It was only recently that paleontologists, like hikers
stumbling upon an unmarked grave in the woods, noticed a startling pattern in
the fossil record:
Below a certain point in the accumulated layers of
earth, the rock shows signs of an ancient world teeming with life. In more
recent layers just above that point, signs of life all but vanish.
Somehow, most of the life on Earth perished in a brief
moment of geologic time roughly 250 million years ago. Scientists call it the
Permian-Triassic extinction or "the Great Dying."
No class of life was spared from the
devastation. Trees, plants, lizards, proto-mammals, insects, fish, mollusks,
and microbes -- all were nearly wiped out. Roughly 9 in 10 marine species
and 7 in 10 land species vanished.
Life on our planet almost came to an end.
Scientists have suggested many possible
causes for the Great Dying:
- Severe volcanism,
- A nearby supernova,
- Environmental changes wrought by the formation of a
super-continent,
- The
devastating impact of a large asteroid -- or some combination of these.
Proving which theory is
correct has been difficult. The trail has grown cold over the last quarter
billion years; much of the evidence has been destroyed.

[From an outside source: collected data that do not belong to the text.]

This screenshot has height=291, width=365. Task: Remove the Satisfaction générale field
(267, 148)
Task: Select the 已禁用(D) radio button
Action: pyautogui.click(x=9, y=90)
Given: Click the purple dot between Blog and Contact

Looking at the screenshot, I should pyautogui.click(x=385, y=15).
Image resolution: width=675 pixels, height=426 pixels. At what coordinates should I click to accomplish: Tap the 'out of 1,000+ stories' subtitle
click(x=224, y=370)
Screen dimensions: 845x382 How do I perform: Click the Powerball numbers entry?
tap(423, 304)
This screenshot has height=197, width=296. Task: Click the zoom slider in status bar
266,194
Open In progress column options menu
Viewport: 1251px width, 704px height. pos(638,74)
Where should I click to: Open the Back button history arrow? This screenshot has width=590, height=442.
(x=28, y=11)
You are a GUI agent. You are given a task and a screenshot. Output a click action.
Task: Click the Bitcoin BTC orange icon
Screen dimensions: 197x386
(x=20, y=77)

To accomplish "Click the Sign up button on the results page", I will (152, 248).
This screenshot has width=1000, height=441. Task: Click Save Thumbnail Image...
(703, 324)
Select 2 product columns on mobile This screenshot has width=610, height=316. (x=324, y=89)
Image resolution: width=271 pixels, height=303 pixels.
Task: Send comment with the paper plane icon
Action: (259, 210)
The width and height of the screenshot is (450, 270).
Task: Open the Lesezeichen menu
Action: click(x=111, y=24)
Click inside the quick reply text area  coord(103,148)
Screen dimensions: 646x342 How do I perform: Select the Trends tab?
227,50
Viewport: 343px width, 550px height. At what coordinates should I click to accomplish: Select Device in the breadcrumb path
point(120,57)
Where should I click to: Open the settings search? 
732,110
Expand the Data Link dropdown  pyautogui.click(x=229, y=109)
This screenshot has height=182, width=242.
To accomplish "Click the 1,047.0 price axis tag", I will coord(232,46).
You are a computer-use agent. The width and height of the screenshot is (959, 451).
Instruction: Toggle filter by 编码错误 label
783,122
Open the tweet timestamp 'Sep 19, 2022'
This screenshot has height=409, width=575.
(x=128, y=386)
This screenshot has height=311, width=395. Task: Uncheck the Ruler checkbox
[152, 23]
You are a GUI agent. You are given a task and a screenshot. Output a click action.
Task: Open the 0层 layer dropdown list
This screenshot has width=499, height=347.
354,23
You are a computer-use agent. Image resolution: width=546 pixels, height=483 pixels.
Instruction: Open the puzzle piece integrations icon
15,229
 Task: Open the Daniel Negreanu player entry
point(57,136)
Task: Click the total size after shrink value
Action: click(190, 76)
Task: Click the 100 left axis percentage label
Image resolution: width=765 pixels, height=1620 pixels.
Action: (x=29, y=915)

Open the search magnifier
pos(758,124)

Undaunted, Luann Becker, a geologist at the University
of California, Santa Barbara led a
NASA-funded science team to sites in Hungary, Japan and China where 250 million
year old rocks still exist and have been exposed.
There they found telltale
signs of a collision between our planet and an asteroid 6 to 12 km across -- in
other words, as big or bigger than Mt. Everest.
Deep inside Permian-Triassic rocks, Becker's team found
soccer ball-shaped molecules called "fullerenes" (or
"buckyballs") with traces of helium and argon gas trapped inside. The
fullerenes held an unusual number of 3He and 36Ar atoms -- isotopes that are more common in space than on
Earth. Something, like a comet or an asteroid, must have brought the fullerenes
to our planet.
Right: The carbon
atoms in a fullerene molecule are arranged in a spherical pattern similar to a
geodesic dome. (Geodesic domes were invented by Buckminster Fuller, hence the
name of the molecules.) This shape allows the fullerenes to trap gases inside.
Image courtesy Luann Becker.
Becker's team had previously found such gas-bearing
buckyballs in rock layers associated with two known impact events:
- The 65
million-year-old Cretaceous-Tertiary impact and
- The 1.8
billion-year-old Sudbury impact crater in Ontario, Canada.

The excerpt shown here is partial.